The Chinese believe that everything has energy or a life force called qi. The concept of qi is absolutely at the heart of Chinese medicine. Every living thing has qi, and the Chinese accept this even though it is hard to define, invisible to the naked eye and almost impossible to prove. It is immaterial yet essential to life and all of its processes. Qi is an invisible force known by what it generates, fosters and protects. Matter is qi taking shape. Without it, life wouldn’t exist.

 


The Importance of the Pulse: Chinese Pulse Diagnosis

By Emma Suttie, D.Ac

Anyone who has ever been to see a doctor of Traditional Chinese Medicine (TCM), will be familiar with having their pulse taken in the unique TCM way. We all know that the pulse tell us about heart rate, and that listening to the heartbeats speed and regularity are used to help diagnose heart problems in the Western medical model. The pulse in Chinese Medicine however, is used to give us a lot more information about the patient.

There is no stethoscope. The pulse is generally taken with the patient seated, the practitioner placing 3 fingers on the patients wrist, feeling for the radial artery. Each wrist's pulse is taken, and the position of each finger represents a specific organ. There are 6 organs represented, 3 on the right, and 3 on the left. There are 3 different depths at which the pulse is taken as well, each representing a different aspect of the overall health of the patient. The three wrist sections of the pulse are the front, middle and rear, respectively.
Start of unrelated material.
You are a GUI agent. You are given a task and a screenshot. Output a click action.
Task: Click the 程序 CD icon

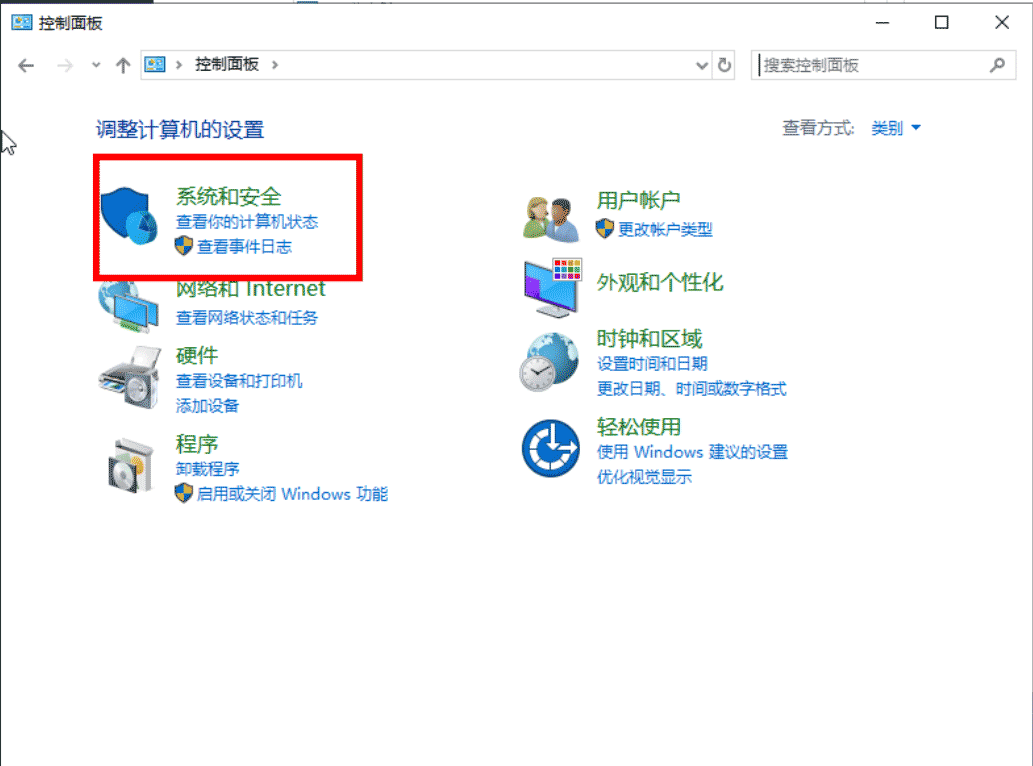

The three levels are superficial (pressing lightly), middle (pressing a little deeper) and deep (pressing even deeper). The three levels at each of the three sections on the wrist are referred to as the “Nine Regions.”

LEFT WRIST

FRONT: HEART / SMALL INTESTINE

MIDDLE: LIVER / GALL BLADDER

REAR: KIDNEY / BLADDER

RIGHT WRIST

FRONT: LUNGS / LARGE INTESTINE

MIDDLE: SPLEEN / STOMACH

REAR: GATE OF VITALITY FIRE

These three levels of the pulse give an immediate idea of the level of Qi in the body and, therefore, the kind of pathological condition that might be present. In particular, the superficial level reflects the state of Qi (energy), the middle level reflects the state of Blood and the deep level reflects the state of Yin (the water aspect of the body). Thus, by examining the strength and quality of the pulse at these three levels, we get a better idea of the pathology of Qi, Blood and Yin, and of the relative state of balance in the body as a whole.

Any imbalance in Chinese medicine is seen to be the cause of disease, therefore the goal of the TCM practitioner is to discover the root of the imbalance by listening to the pulse, looking at the tongue, observing the body, and doing a thorough investigation of the patients medical history and presenting symptoms. Once all of the information has been collected, a diagnosis is reached and a treatment plan can be created for the patient according to their specific needs. The pulse is an important part of the diagnostic process in TCM, and although it may seem mysterious, there is a lot it can reveal about your health, your organs, energy level, and the overall condition of your internal environment.